Per-patent record (canonical shape, returned by both API and HTML paths)

{
  "reference_number": "MSC-TOPS-89",
  "title": "'Diamond Maker' Technology Simulates Subsurface Geology in Laboratories",
  "subtitle": "Allows researchers ability to speciate natural elements while investigating geologic processes",
  "category": "materials_and_coatings",
  "subcategory": "",
  "center": "MSC",
  "case_numbers": ["MSC-26347-1"],
  "patent_numbers": ["11,506,620"],
  "uspto_search_urls": [
    "https://ppubs.uspto.gov/pubwebapp/external.html?q=(11506620).pn.&db=USPAT,USOCR,US-PGPUB"
  ],
  "trl": "6",
  "abstract": "Innovators at NASA Johnson Space Center have developed a novel, double capsule control system…",
  "tech_desc": "Given the significant impact of fO2 on material properties, it is important to perform studies…",
  "benefits": [
    "Improves simulation of more extreme planetary interiors by yielding higher temperature (1600+C) and pressure values (20+GPa).",
    "Allows fO2 to be specified across wider ranges of values relevant to experimental samples."
  ],
  "applications": [
    "High pressure, high temperature geological studies",
    "Materials science and engineering"
  ],
  "tags": ["oxygen fugacity", "fO2", "astromaterial", "high pressure"],
  "images": [
    {"url": "https://technology.nasa.gov/t2media/tops/img/MSC-TOPS-89/mars_interior_2.jpg", "caption": ""}
  ],
  "pdf_url": "https://technology.nasa.gov/t2media/tops/pdf/MSC-TOPS-89.pdf",
  "detail_url": "https://technology.nasa.gov/patent/MSC-TOPS-89",
  "push_date_epoch_ms": 1640332800000,
  "contact": {
    "name": "Agency Licensing Concierge",
    "email": "NHQ-DL-T2-Support@mail.nasa.gov",
    "phone": ""
  }
}

Search response (multiple records)

{
  "query": "hall thruster",
  "center": "aw",
  "category": "propulsion",
  "page": 1,
  "page_size": 9,
  "results": [
    { "reference_number": "LEW-TOPS-34", "score": 17.43, "title": "Hall Effect Thruster Technologies", "...": "..." },
    { "reference_number": "LEW-TOPS-158", "score": 17.36, "title": "High Propellant Throughput Small Spacecraft Electric Propulsion Thruster", "...": "..." }
  ],
  "has_more": false
}

has_more is true whenever results.length === page_size (paginate); false whenever fewer items came back than requested. The API does not return a total count.

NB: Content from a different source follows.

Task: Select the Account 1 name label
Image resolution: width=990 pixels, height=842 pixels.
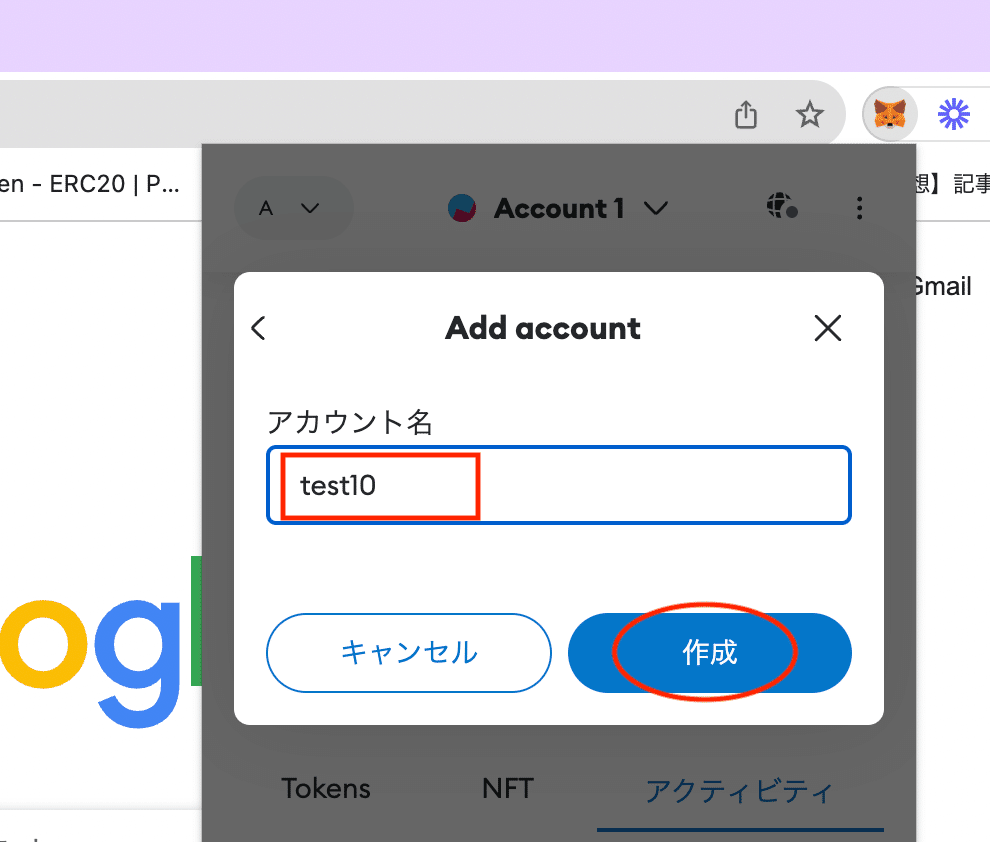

Direct-ID lookup, not found

{
  "success": false,
  "reason": "not_found",
  "reference_number_queried": "BOGUS-ID-123"
}

USPTO-number lookup, asked but unsupported

{
  "success": false,
  "reason": "uspto_number_search_unsupported",
  "hint": "Use ppubs.uspto.gov directly, or scan /searchosapicat with page_size=50 and filter _source.patent_number client-side."
}